Adi Koila also said that the reconciliation ceremony was inappropriate because the person who received the whale's tooth and forgave the people in the ceremony at Albert Park (President Ratu Josefa Iloilo) had not been a victim of the May 2000 coup.

Adi Koila wondered aloud why the government had decided to organize the reconciliation ceremonies only after both of her parents had died. "Why was the concept of reconciliation never done for the late Turaga Bale the Tui Nayau (Ratu Mara) or for that matter the late Marama Bale the Roko Tui Dreketi (Ro Adi Lala Mara)?" she demanded. "Was all this conjured overnight immediately after their demise?" she questioned.

Adi Koila declared that there could be no genuine forgiveness until questions were answered about who was involved in organizing and funding the 2000 coup. "An individual will forgive when he or she is ready.
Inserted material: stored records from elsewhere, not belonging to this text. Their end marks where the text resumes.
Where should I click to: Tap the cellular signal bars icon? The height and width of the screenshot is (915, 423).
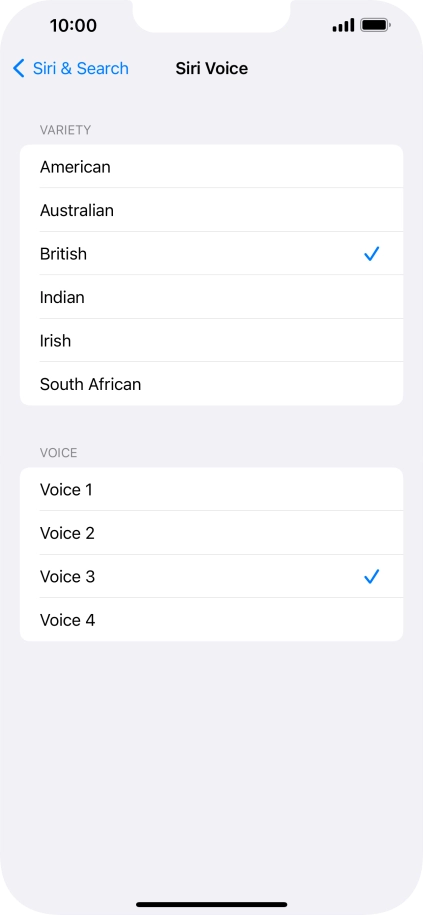click(344, 25)
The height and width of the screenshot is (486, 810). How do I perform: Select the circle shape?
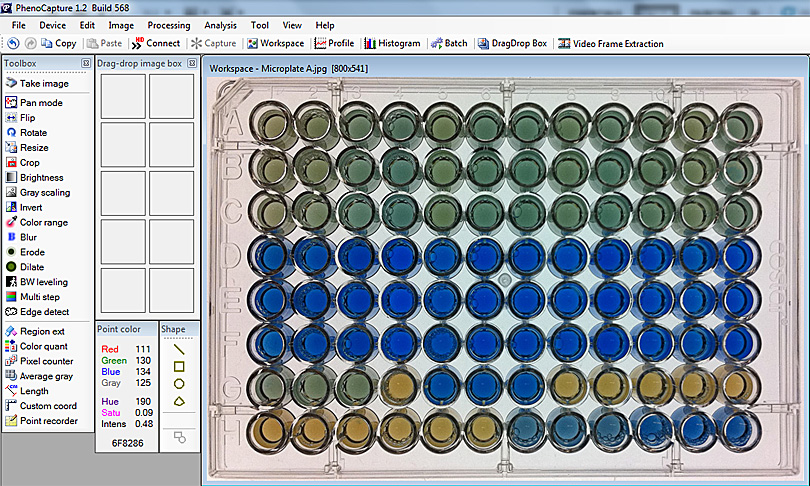(x=179, y=383)
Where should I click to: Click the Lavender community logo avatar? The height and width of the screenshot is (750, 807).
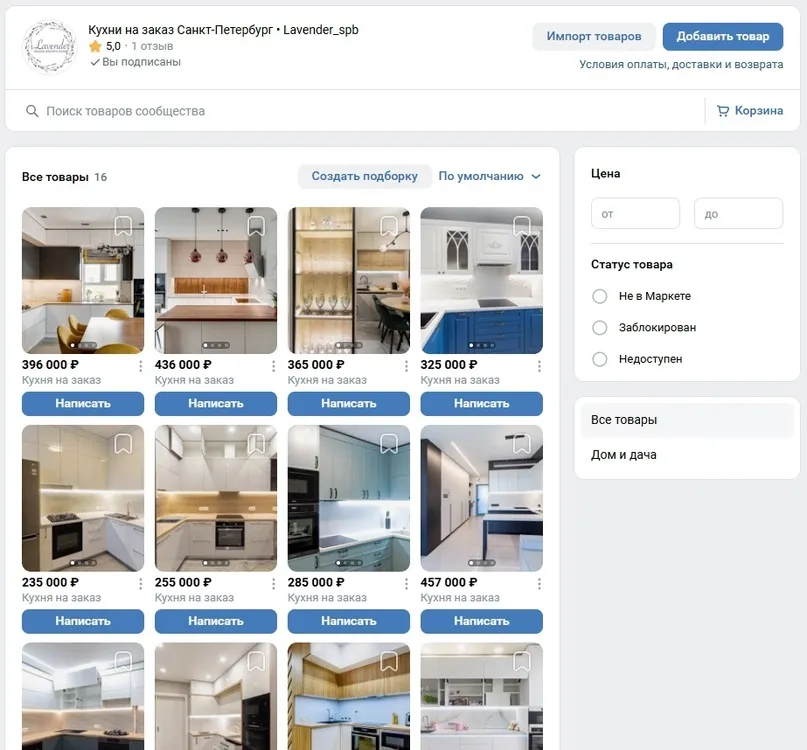click(x=49, y=47)
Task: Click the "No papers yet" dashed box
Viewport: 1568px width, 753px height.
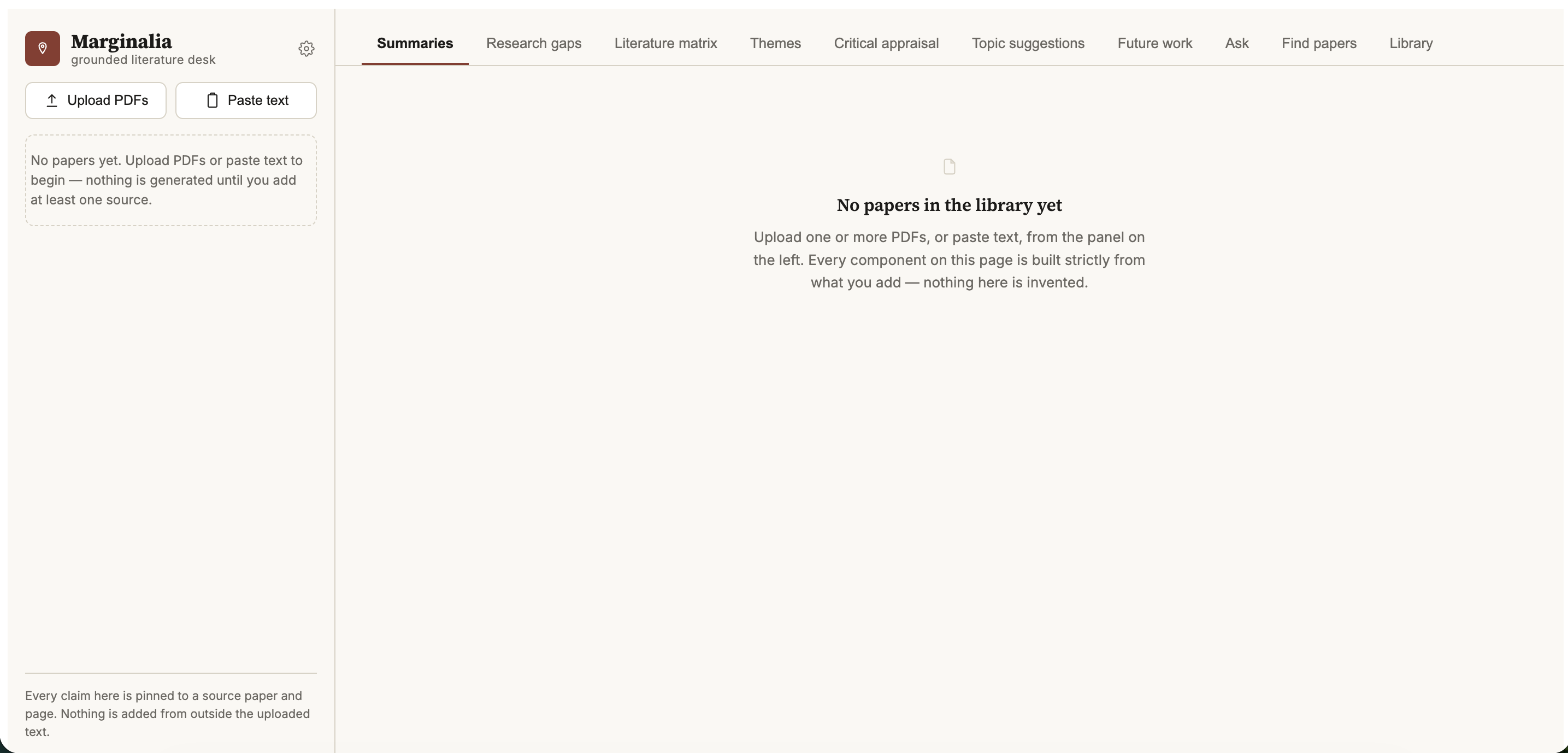Action: click(170, 180)
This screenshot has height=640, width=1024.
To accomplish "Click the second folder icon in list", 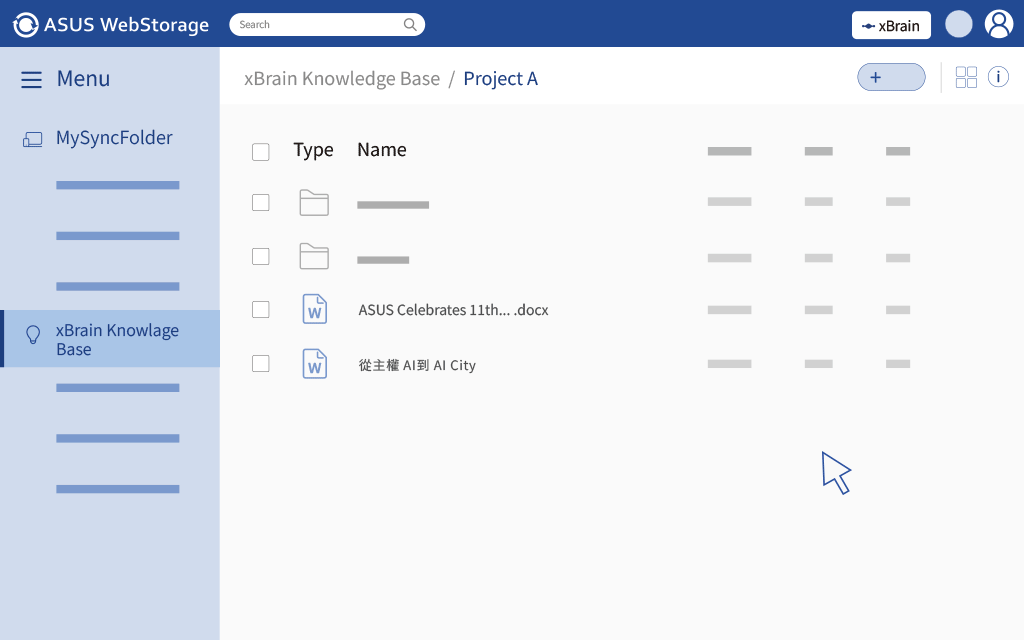I will click(x=314, y=256).
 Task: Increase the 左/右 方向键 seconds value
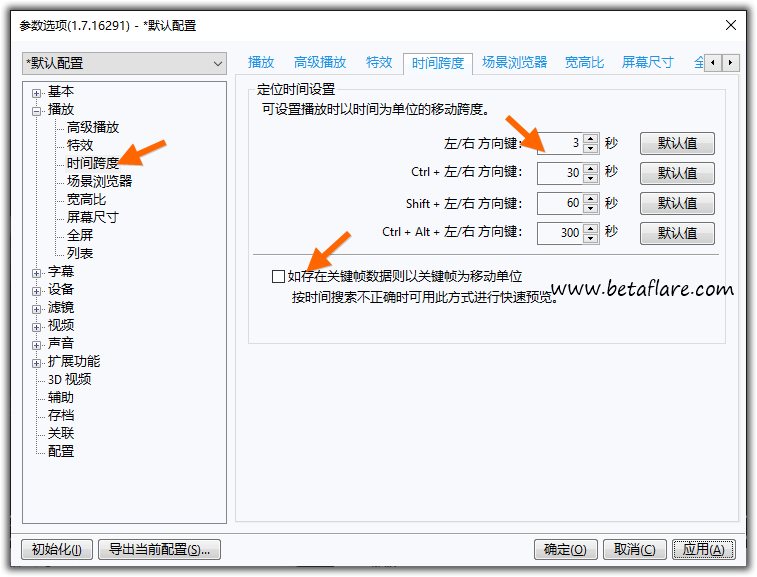[591, 138]
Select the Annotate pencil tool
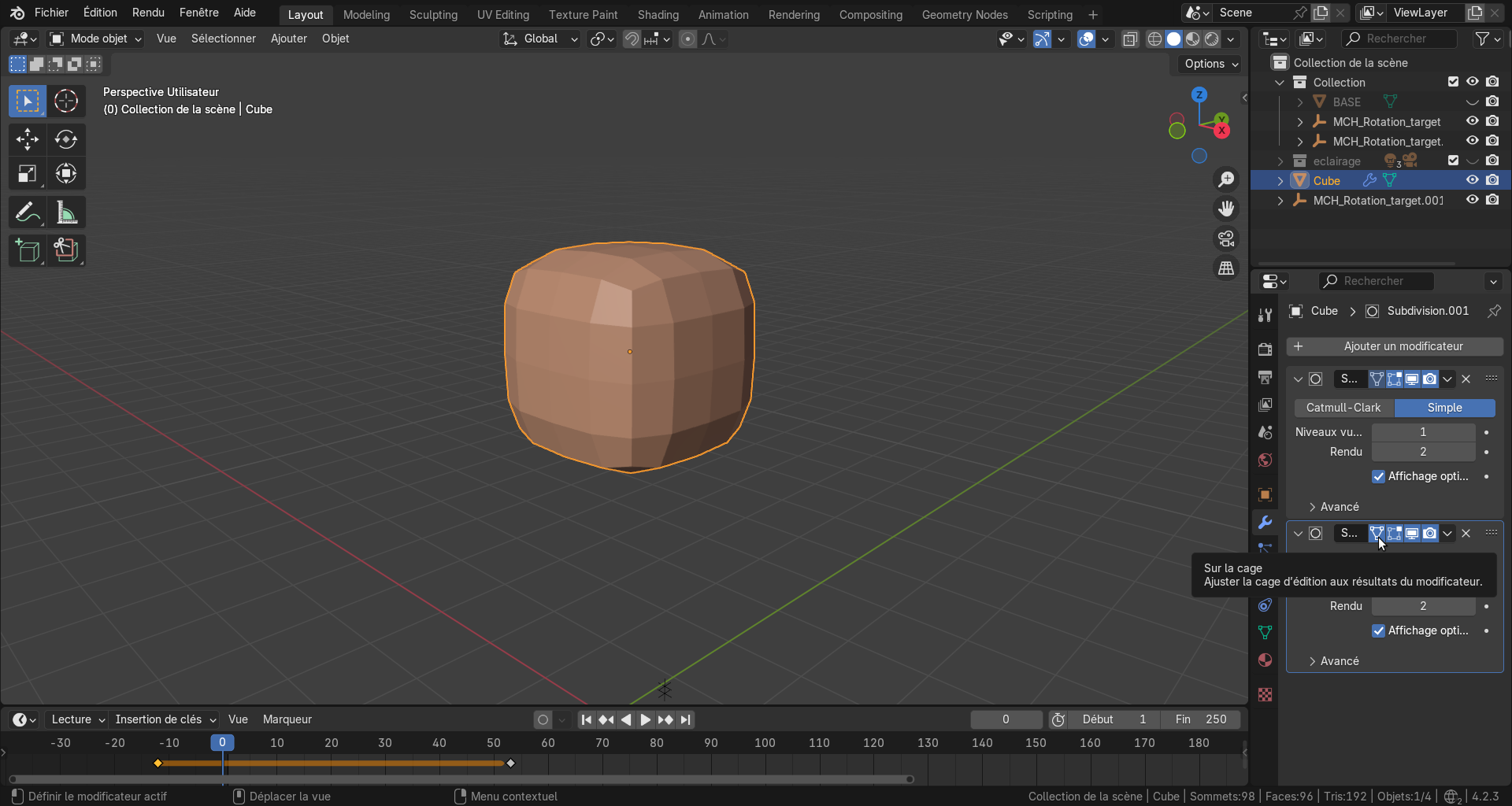The image size is (1512, 806). coord(28,213)
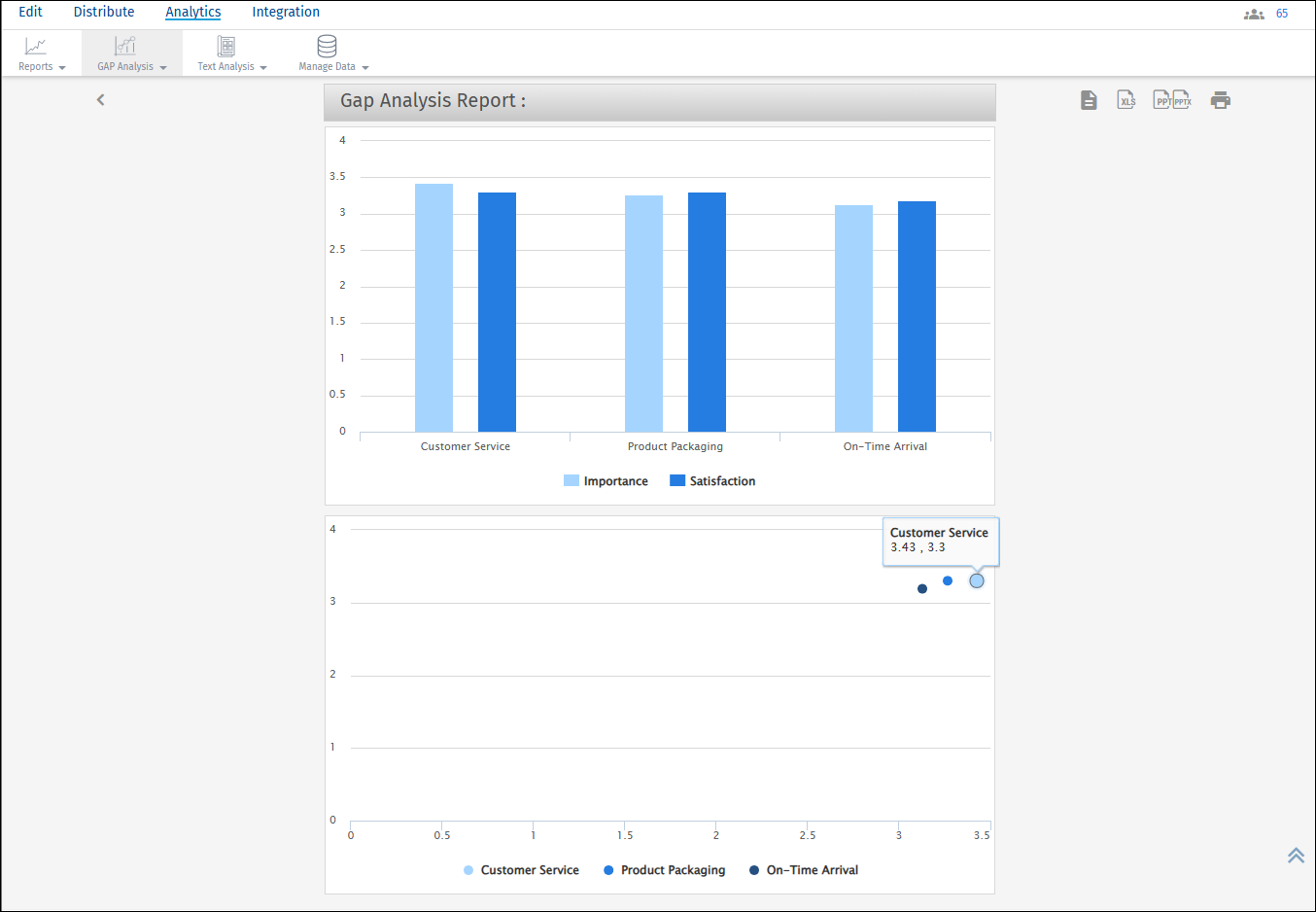Collapse the left sidebar arrow
This screenshot has width=1316, height=912.
coord(100,99)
There must be truth telling, as to why they participated and who gave the orders," Adi Koila said. "Reconciliation cannot eventuate or materialise until the proper legal procedures have been followed, that is without interference from external forces."

=== Frank Bainimarama ===
On 25 October 2004, Commodore Frank Bainimarama, the Commander of the Armed Forces, added his voice to the criticism of the Fiji Week ceremonies. He said he found it "baffling" that individuals implicated in the 2000 coup had taken part in the ceremonies to apologize and ask forgiveness for their actions, only to turn up in court later and plead innocent. He said that according to Fijian culture, an apology was tantamount to a public admission of guilt, and that the "not guilty" pleas later entered by the same people in court raised justifiable questions about whether their apologies were sincere.

Bainimarama strongly criticized Senator Ratu George Cakobau for saying that citizens unhappy with the government-organized apology and reconciliation ceremonies should leave Fiji. Bainimarama declared that Fiji belonged to all of its citizens, and that no one should feel intimidated by politicians who spit out racist remarks, adding that the Senator would be shocked to find that many of those who refused the apology were ethnic Fijians. He said that democracy and the rule of law were the rule of the day in the 21st century, and that the military would uphold it. His comments drew angry criticism from government politicians who accused him of meddling in politics.

Refusing to be silenced, Bainimarama issued a further statement from Australia on 8 December 2004, condemning the inclusion in the government of persons implicated in the 2000 coup, saying that their presence justified his earlier criticism of the Fiji Week reconciliation ceremonies. "That's why we've always said the reconciliation process was a farce," Bainimarama said. "The 2001 Elections brought back all of George Speight's group except him."